Chicken Cartel Depositions to Resume Over Coronavirus Objections

Mike Leonard
Mike Leonard
Legal Reporter

The country’s top chicken producers failed in their bid to keep discovery in the sprawling price-fixing case against them paused, when a Chicago federal magistrate ruled that their arguments against remote depositions during the Covid-19 pandemic went too far.

“Courts are beginning to recognize that a ‘new normal’ has taken hold throughout the country in the wake of the Covid-19 pandemic that may necessitate the taking of remote depositions unless litigation is going to come to an indefinite halt until there is a cure or a vaccine,” Magistrate Judge Jeffrey T. Gilbert wrote Thursday.

“The parties and their counsel are going to have to have to adapt, make some choices, be creative, and compromise,” Gilbert said.

He gave proposed class action plaintiffs a green light to move forward with 18 depositions of agribusiness executives who they say can shed light on the alleged industry-wide scheme to jack up chicken prices through long-term supply reductions achieved by culling flocks of “breeder” hens.

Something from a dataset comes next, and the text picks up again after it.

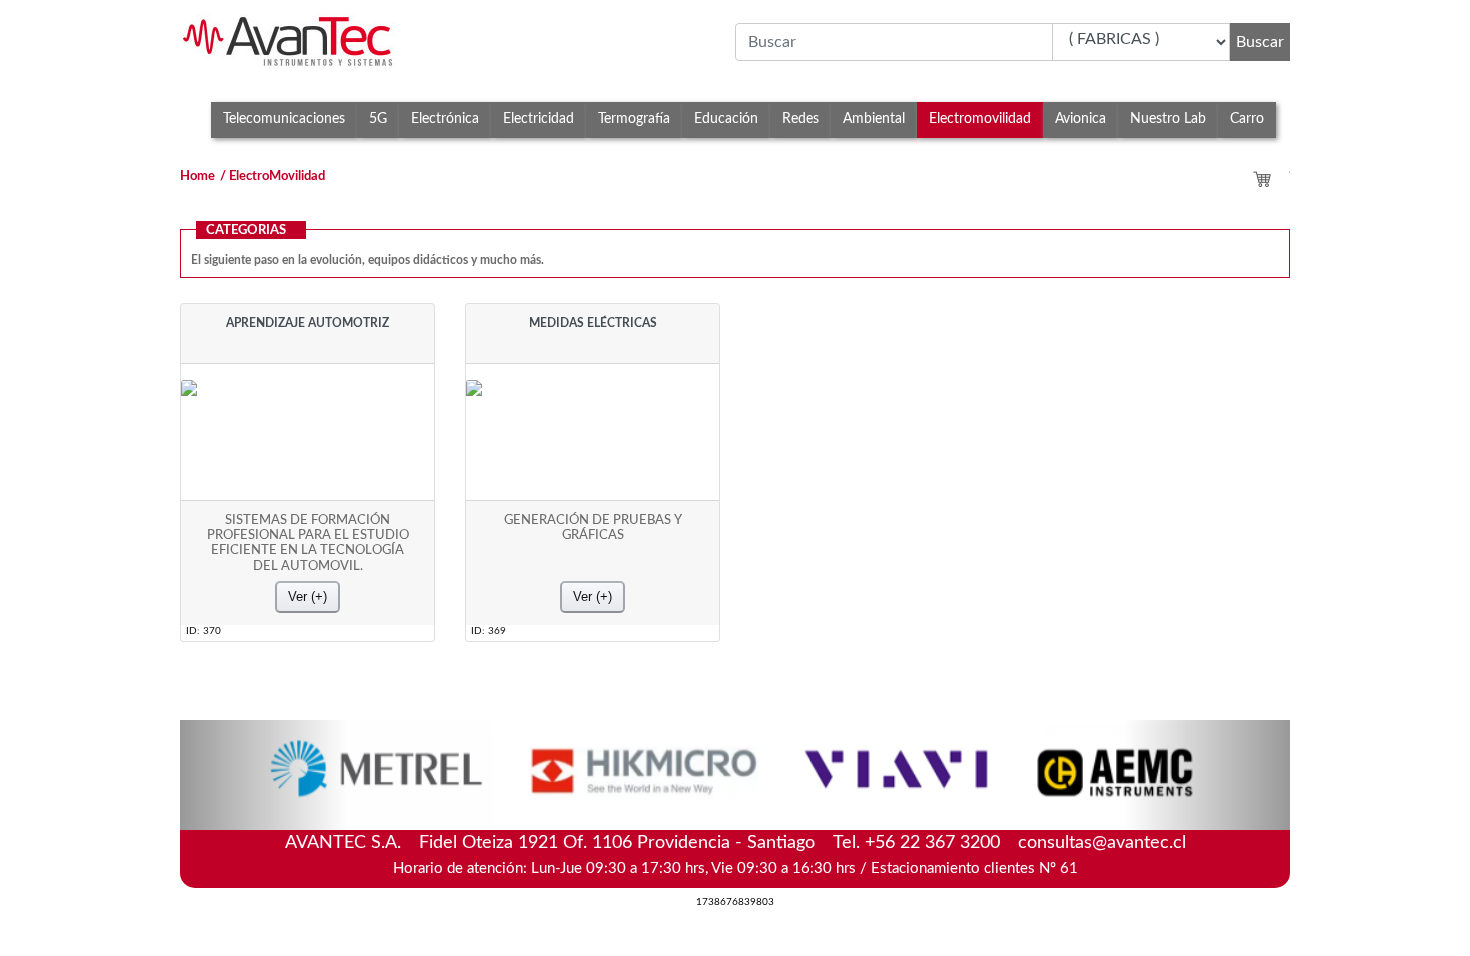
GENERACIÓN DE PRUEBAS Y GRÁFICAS (593, 527)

The multidistrict antitrust lawsuit, which also includes nonclass claims by large retailers, recently resumed after being suspended outright for nearly a year while the Justice Department carried out a parallel investigation that led to its first four arrests earlier this month.

The civil suit is part of a wave of price-fixing cases involving livestock and protein—including, beef, pork, turkey, tuna, and salmon—amid calls from top Democrats to break up “big ag.”

The ex-CEO of Bumble Bee was also sentenced to more than three years in prison for price-fixing June 16, following a prosecution widely seen as a shot across the bow of top chicken and beef executives facing DOJ probes.

In his ruling on remote depositions Thursday, Gilbert said the chicken producers’ objections, “though significant and serious, are insufficient.”

Some of the arguments, such as those focused on potential tech problems, could be made against even in-person depositions, the judge noted.

But the bigger issue is that most of the objections will apply until the pandemic is over, and experts like Dr. Anthony Fauci have clearly warned that there’s no end in sight, Gilbert said.

Delaying the decision on remote depositions for a few months, as the agribusinesses requested, would be “neither practical nor, in the court’s judgment, wise,” the judge wrote. “These depositions will need to be taken at some point.”

Gilbert refused to “stay all depositions that cannot proceed by agreement” pending a cure, vaccine, or herd immunity.

But he cautioned that the decision isn’t “a blanket ruling that the Covid-19 pandemic alone justifies the taking of remote depositions in all cases and under all circumstances.”

The case is In re Broiler Chicken Antitrust Litig., N.D. Ill., No. 16-cv-8637, 6/25/20.